More security guards getting counter-terrorism training

More security guards getting counter-terrorism training

An anti-terrorism course has seen an 8 per cent rise in student numbers annually for the past five years, with the majority of students being security guards, according to the Singapore Workforce Development Agency.

SINGAPORE: Amid the rising threat of terrorism and extremism in the region, more security guards in Singapore are getting training in anti-terrorism efforts to help the authorities keep the country safe.

To date, more than 18,000 people– the majority of them being security guards –have undergone an anti-terrorism course offered by the Singapore Workforce Development Agency (WDA). The course, launched in 2006, has seen an 8 per cent rise in student numbers annually for the past five years, WDA said.

The three-day course – held at various approved training organisations such as the Security Industry Institute and NTUC LearningHub – is not compulsory for security guards.
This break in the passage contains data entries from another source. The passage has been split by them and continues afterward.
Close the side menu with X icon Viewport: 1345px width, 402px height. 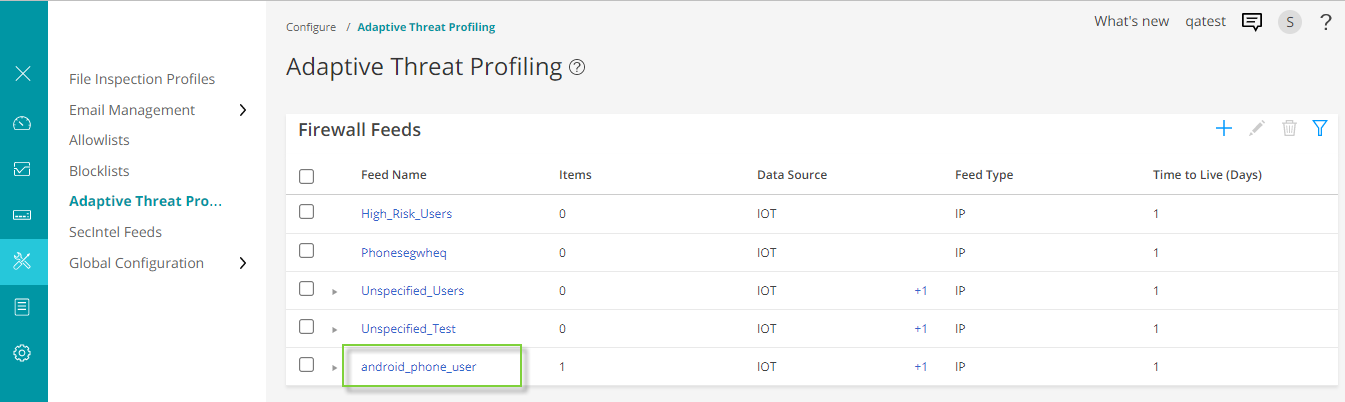pos(23,73)
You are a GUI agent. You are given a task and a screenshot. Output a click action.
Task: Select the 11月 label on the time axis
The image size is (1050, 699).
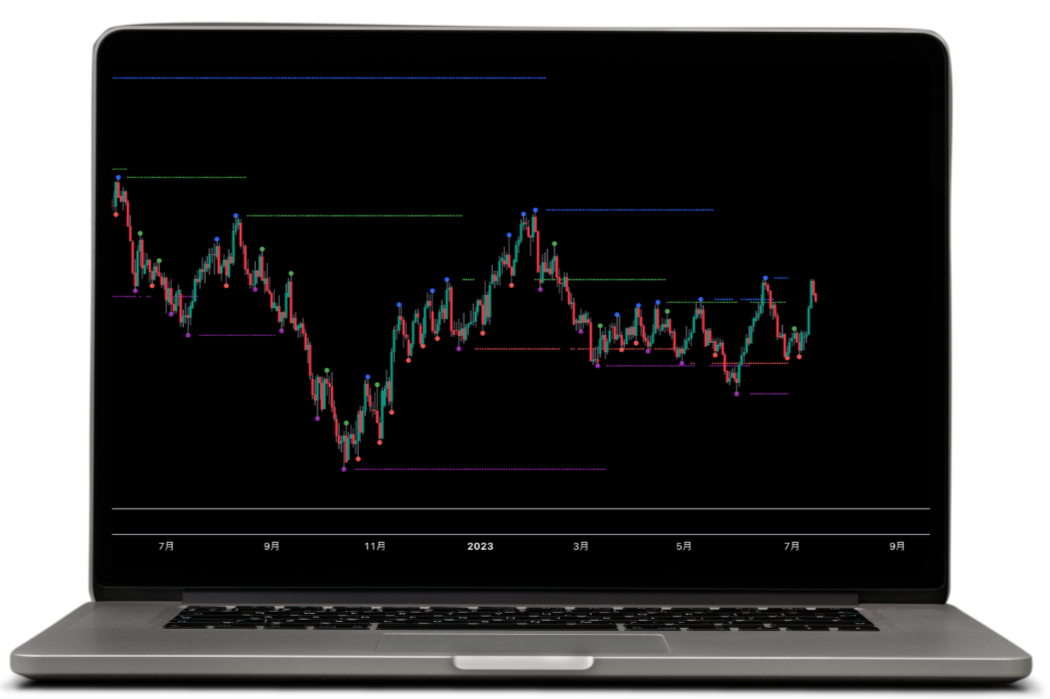pos(375,546)

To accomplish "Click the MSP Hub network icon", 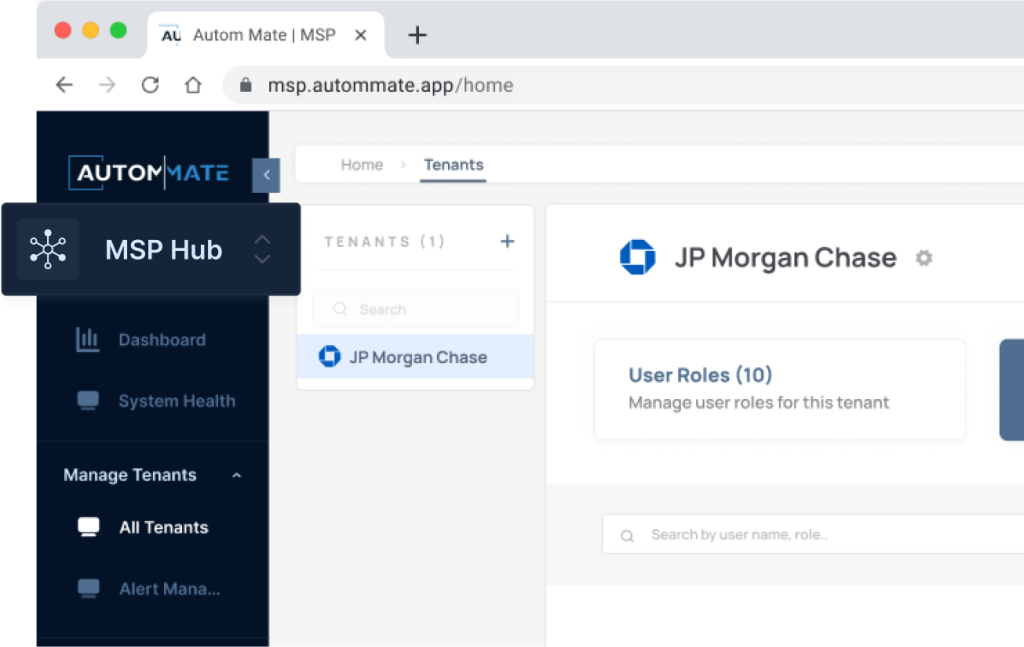I will coord(48,249).
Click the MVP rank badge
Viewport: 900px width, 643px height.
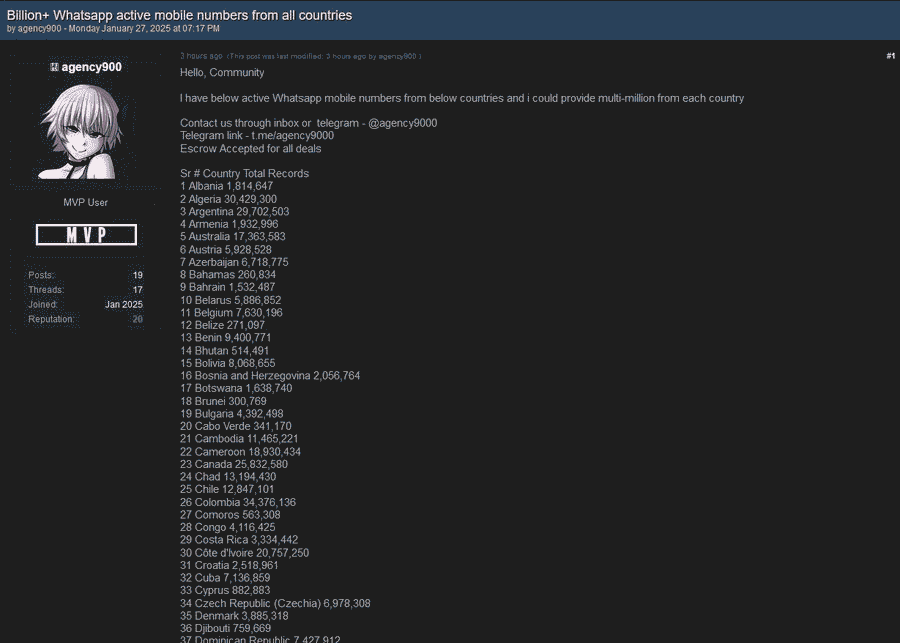[86, 235]
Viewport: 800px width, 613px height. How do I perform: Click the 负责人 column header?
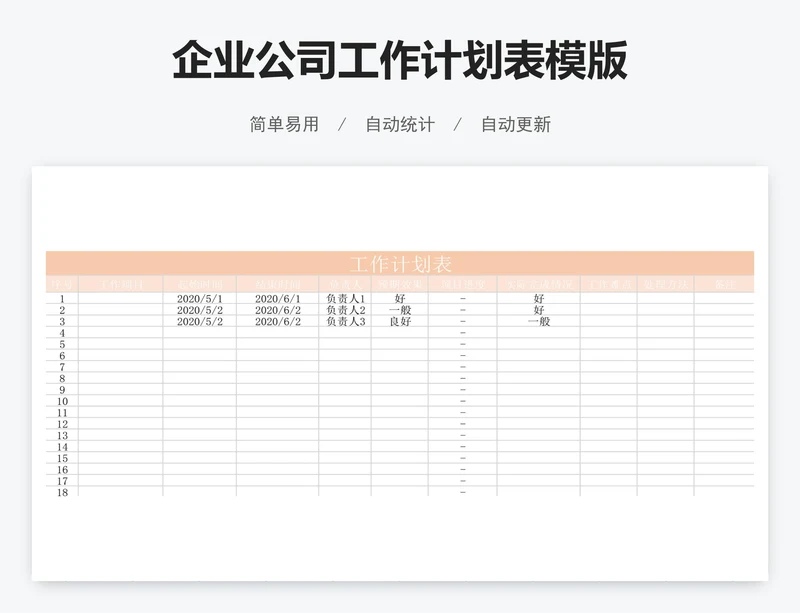coord(345,285)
A WDA spokesperson added that based on the trend observed by LearningHub of the counter-terrorism course it conducts, about 95 per cent of the trainees are active security officers from either in-house security departments or security agencies.
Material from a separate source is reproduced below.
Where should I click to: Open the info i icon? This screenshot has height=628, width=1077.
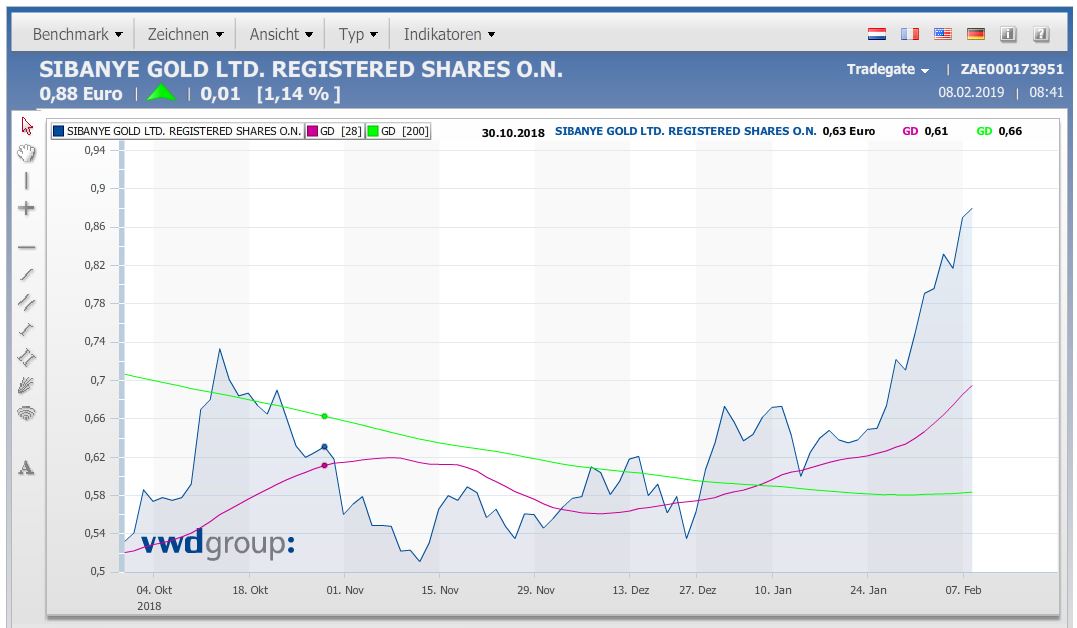(x=1009, y=34)
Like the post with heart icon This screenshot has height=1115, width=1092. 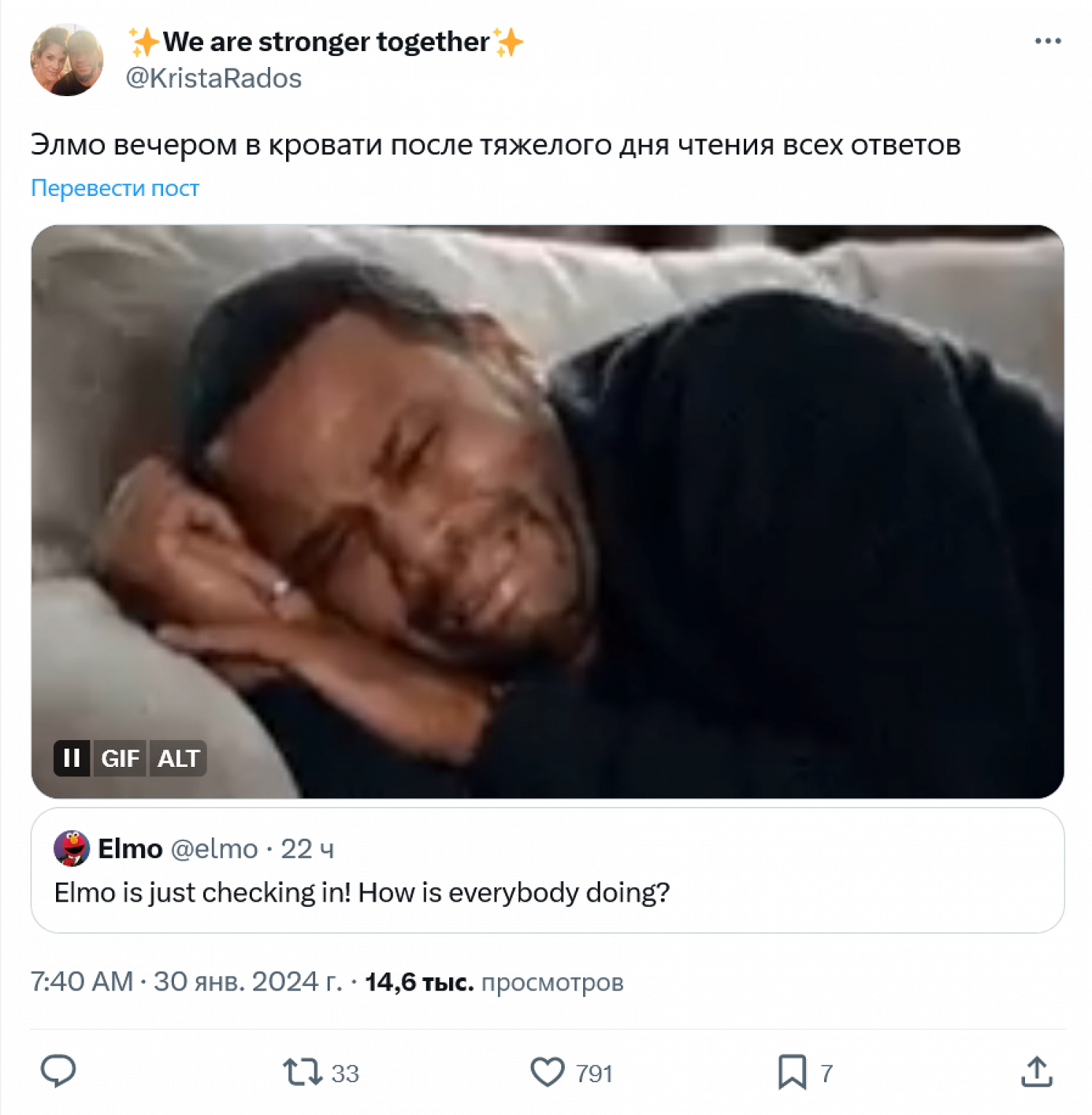pyautogui.click(x=547, y=1072)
But with the heightened security awareness in the region, as well as more high-profile global events being held in Singapore, demand for such courses is on the rise, WDA said.

To ensure the course remains up-to-date and relevant, WDA keeps in touch with the authorities like the police as well as key players in the security industry. For example, students will be updated on the recent terror threats in the region and how such groups operate.

Training is conducted through group discussions, case studies and role-playing to create a greater sense of realism. They are trained to handle potentially dangerous situations and to look out for unusual behaviour. These can include how to respond when they receive a letter that could be laced with a poisonous substance like anthrax, what steps need to be taken to check on suspicious vehicles, and how to identify suspicious callers over the phone.

NTUC LearningHub associate trainer Cheo Keng Guan said: "We give them scenarios, things like abandoned vehicles - when people abandon vehicles and start running. Or in our Singapore weather, a person wears a jacket. Sometimes you find a person who is small-built, small-sized and is dressed in oversized, baggy clothes – they could be hiding weapons or explosives."

At least one security firm - Soverus Security Solutions - told Channel NewsAsia it plans to send all 800 of its staff for such courses by 2017.